Fortunately, Bodyrock.TV has been a great outlet. I have been doing those workouts 3 times a week--this week, 4! That is a burn I can relate to better nowadays and so I pursue it.

And it has had a positive effect on running. Last week, I ran a 1/2...last minute decision, a friend couldn't use her bib, etc. I was feeling dull but, hey, a race! I showed up and it was cold and there was a lineup for the porta potties, but I had to join it...they delayed the start because I was not the only one, but that extra five minutes of standing around took its toll. My feet were so cold, they didn't seem to be connected to the rest of me properly.

Once the race started, I was able to warm up, but at a price: I knew I was going too fast (just had my watch, but sub 5- min kms are easy math). slowing down was not in the works: I was cold, I was hanging behind some people including someone dressed up as Beetlejuice, and it was a lovely sunny crisp fall day...I was just going to have to see what would happen. The 1/2 is my most natural distance, my strongest PB and my best pacing, etc, etc...time to wrench it out of the comfort zone. I did 5K in 23:30, not sure how fast that was but it was way too fast for the first 5K of a half, but, so what?

I lost much time in the 2nd 5K...the turnaround was at 10.5 km and I was running on unfamiliar paths which was a lot of fun but there was a false turn at one point so I stopped cold for whatever reason and accidentally dropped a gel. i was still breathing hard and had to get used to the idea of doing this for over an hour more...anyway, I hit the turnaround in just over 51 minutes and I was alone. I lost the people I was trailing and I felt like I was going so slowly.

But, somehow, Bodyrocking kicked in and my abs knitted into this painful but solid platform and I was very aware that slowing down would just mean prolonged discomfort. After a few kms, I noticed that they were still sub 5-minutes. I thought that was a fluke, but I started doing math, as long as I got under 1:50, etc, etc, but the kms were still sub 5-min and somehow the math was skittering away but meanwhile, I was still going. It didn't matter that I was alone, I didn't care, I just wanted to get back. There were hills, and the 2nd last one came out of nowhere and ripped up my guts pretty fiercely (honestly, I forgot I was human for a few moments or even a separate entity because everything became a swarm of agony, reddish veil and all--it was a pain similar to the last few reps of weights where I don't know what I'm doing anymore except pushing against pain, which somehow distances itself and lets me go deeper), but once I got to the top of the last hill with less than 1 km to go, I could see the bottom and the end...and then I noticed that the race clock was still under 1:43.

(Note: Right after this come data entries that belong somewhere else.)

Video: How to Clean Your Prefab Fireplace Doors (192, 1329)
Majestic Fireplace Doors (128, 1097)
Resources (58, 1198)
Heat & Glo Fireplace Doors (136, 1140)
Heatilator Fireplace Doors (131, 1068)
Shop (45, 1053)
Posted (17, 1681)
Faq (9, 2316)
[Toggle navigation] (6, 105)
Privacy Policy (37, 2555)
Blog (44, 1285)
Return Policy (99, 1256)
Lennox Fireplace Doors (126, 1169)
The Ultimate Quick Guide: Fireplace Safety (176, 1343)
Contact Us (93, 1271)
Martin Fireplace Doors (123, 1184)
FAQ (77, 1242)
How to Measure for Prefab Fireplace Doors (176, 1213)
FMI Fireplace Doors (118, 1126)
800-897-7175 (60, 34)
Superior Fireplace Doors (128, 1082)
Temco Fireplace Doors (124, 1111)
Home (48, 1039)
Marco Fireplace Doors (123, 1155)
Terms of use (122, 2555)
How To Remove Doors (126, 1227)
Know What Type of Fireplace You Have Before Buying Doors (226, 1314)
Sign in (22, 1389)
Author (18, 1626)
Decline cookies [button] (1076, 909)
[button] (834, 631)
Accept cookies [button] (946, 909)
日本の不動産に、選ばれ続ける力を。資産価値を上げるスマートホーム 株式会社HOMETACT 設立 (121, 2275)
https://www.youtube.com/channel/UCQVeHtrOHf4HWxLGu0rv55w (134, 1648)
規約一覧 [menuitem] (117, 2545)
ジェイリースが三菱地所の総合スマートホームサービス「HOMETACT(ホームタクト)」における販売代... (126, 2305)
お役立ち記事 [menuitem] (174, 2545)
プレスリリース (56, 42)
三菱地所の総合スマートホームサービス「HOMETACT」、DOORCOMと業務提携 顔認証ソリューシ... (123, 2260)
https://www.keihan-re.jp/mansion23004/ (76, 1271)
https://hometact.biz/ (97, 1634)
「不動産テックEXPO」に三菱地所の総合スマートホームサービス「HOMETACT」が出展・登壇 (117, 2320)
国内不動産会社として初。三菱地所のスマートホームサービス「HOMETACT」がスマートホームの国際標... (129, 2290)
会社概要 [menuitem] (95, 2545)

Usually, it's my legs that feel sore, but this time, my guts took the heat! I got a core now.

This was a huge boost, not only because it's so close to my PB which dates from a leaner meaner pre-op time when I was faster at speedwork and about 10 pounds lighter (but now I have 10 more pounds (ok, 5?) of muscle), but ALSO because I went out harder and managed to hang in. I had gotten used to 8 miles of slightly faster than easy pace and 5 miles of more discomfort for a 1/2, I had become too conservative, too scared.

I'm not sure what will happen next year in Kansas (yes, we're moving again) but I have plans for the rest of my time in Ottawa at least. Definitely, I'm going to continue the crosstraining, if only because it's so thrilling making horrendous exercises less so (I actually got three relatively fluid dive bombers in a row). No more races this year, but I have to run an homage to my city of birth before I leave. This is going to be epic and might encompass daylight hours completely, hopefully.